I have a dataframe with z-scores for several values. It looks like this:
ID Cat1 Cat2 Cat3
A 1.05 -1.67 0.94
B -0.88 0.22 -0.56
C 1.33 0.84 1.19
I want to write a script that will tell me which IDs correspond with values in each category relative to a cut-off value I specify as needed. Because I am working with z-scores, I will need to compare the absolute value against my cut-off.
So if I set my cut-off at 0.75, the resulting dataframe would be:
Cat1 Cat2 Cat3
A A A
B C C
C
If I set 1.0 as my cut-off value: the dataframe above would return:
Cat1 Cat2 Cat3
A A C
C
I know that I can do queries like this:
df1 = df[df['Cat1'] > 1]
df1
df1 = df[df['Cat1'] < -1]
df1
to individually query each column and find the information I'm looking for but this is tedious even if I figure out how to use the abs function to combine the two queries into one.How can I apply this filtration to the whole dataframe?

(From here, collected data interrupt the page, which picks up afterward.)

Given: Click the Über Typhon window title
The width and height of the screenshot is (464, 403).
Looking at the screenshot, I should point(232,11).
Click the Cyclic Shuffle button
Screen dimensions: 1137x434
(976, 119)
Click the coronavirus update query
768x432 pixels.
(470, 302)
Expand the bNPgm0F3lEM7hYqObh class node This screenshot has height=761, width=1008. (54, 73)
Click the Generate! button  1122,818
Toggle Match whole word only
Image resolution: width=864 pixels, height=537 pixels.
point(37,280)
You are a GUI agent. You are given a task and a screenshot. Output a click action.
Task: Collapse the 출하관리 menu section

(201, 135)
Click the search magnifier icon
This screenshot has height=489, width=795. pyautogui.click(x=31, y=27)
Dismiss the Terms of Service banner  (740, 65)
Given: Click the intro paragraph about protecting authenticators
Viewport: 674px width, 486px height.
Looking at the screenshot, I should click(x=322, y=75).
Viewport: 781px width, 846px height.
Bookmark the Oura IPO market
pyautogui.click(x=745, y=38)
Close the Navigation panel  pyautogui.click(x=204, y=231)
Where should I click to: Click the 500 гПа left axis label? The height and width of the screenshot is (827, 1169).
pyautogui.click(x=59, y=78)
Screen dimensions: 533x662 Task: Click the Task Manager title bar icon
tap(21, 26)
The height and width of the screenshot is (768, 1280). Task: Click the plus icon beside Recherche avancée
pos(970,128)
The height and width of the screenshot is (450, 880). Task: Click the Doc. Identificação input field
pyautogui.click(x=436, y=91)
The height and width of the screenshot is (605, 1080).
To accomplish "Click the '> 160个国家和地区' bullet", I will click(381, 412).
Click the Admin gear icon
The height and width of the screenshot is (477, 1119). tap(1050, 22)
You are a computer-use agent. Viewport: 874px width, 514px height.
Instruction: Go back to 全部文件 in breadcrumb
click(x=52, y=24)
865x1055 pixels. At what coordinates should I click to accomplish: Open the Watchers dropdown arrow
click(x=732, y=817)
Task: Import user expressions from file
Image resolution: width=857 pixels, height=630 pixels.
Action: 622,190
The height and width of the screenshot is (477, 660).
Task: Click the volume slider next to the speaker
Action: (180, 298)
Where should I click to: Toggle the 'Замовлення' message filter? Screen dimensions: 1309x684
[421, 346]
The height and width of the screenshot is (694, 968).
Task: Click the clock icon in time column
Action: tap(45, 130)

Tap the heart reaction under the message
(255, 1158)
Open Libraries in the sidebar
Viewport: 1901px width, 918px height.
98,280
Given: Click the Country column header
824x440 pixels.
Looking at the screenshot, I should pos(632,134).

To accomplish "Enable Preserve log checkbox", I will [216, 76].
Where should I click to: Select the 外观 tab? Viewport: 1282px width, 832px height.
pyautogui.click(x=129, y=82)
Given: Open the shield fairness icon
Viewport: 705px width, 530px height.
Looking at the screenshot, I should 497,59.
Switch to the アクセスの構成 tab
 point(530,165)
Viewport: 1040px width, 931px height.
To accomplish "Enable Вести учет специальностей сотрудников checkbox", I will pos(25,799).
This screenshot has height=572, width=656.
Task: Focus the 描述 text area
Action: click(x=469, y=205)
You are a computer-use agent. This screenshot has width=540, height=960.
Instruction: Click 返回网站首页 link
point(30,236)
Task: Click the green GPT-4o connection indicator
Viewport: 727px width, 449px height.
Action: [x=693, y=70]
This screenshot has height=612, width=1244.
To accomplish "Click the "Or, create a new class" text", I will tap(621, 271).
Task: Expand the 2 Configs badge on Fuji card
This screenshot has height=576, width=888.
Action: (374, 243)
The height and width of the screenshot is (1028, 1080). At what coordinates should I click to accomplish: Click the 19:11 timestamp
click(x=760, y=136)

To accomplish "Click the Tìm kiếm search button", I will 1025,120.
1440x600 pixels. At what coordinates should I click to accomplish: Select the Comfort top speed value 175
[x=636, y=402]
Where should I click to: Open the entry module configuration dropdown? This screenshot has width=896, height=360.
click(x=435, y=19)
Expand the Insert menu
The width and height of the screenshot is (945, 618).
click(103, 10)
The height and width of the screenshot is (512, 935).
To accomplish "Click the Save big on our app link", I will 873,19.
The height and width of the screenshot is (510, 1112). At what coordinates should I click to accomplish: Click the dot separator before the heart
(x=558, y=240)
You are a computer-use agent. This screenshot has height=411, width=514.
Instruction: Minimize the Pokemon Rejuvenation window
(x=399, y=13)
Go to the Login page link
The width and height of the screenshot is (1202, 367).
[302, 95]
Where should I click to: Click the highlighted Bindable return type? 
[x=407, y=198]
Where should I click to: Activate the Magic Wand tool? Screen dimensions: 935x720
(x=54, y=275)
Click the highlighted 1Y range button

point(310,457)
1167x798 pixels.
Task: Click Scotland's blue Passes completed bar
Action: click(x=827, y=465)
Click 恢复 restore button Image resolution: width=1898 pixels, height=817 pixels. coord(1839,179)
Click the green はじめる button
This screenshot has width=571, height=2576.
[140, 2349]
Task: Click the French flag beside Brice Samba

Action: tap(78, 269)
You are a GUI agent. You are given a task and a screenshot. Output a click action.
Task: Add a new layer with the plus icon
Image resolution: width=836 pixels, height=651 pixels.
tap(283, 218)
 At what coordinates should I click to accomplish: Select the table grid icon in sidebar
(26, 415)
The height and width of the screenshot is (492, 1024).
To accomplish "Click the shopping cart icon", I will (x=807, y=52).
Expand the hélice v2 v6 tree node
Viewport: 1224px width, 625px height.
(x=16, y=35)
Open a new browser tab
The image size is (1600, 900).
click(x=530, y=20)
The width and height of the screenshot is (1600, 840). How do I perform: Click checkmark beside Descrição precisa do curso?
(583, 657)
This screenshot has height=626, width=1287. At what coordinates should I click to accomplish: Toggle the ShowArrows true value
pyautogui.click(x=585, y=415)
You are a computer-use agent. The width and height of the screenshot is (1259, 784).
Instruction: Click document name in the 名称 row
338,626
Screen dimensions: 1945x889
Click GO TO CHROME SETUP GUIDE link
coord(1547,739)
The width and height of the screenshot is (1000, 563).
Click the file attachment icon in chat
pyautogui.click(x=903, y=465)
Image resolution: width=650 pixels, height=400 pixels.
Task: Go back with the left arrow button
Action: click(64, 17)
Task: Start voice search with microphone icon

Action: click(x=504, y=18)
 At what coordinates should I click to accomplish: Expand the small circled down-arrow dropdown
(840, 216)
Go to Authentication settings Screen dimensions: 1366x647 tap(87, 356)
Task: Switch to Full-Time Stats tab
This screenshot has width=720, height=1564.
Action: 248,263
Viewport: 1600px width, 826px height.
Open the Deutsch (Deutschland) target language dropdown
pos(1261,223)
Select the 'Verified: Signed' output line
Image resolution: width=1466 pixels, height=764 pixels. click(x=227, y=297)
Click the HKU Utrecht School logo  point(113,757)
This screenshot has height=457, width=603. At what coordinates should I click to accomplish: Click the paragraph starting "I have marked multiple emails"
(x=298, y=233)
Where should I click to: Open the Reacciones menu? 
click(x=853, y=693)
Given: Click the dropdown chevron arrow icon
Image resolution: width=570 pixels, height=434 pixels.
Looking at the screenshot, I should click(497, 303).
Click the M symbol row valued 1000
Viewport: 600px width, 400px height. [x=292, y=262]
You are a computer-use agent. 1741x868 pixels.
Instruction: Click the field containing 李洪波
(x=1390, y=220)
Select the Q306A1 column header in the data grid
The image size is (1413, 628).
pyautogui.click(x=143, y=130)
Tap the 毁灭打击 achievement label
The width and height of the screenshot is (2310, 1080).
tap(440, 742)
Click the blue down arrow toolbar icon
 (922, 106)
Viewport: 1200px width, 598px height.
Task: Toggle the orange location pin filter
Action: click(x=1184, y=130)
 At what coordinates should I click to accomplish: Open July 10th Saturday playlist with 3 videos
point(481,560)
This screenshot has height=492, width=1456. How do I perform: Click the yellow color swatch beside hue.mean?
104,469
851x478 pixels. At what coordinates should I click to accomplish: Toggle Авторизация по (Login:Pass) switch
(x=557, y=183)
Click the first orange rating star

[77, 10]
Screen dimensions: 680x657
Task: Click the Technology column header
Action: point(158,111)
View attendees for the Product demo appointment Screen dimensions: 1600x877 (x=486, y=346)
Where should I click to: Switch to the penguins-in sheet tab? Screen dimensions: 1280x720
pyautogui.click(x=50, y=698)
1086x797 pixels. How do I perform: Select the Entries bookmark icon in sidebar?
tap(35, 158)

I've come up with this skeleton of a script:
cut_off = 1.0
cols = list(df.columns)
cols.remove('ID')
for col in cols:
# FOR CELL IN VALUE OF EACH CELL IN COLUMN:
if (abs.CELL < cut_off):
CELL = NaN
to basically just eliminate any values that don't meet the cut-off. If I can get this to work, it will bring me closer to my goal but I am stuck and don't even know if I am on the right track. Again, the overall goal is to quickly figure out which cells have absolute-values above the cut-off in each category be able to list the corresponding IDs.
I apologize if anything is confusing or vague; let me know in comments and I'll fix it. I've been trying to figure this out for most of today and my brain is somewhat fried
df.apply(lambda x: x.index)[abs(df) > 1]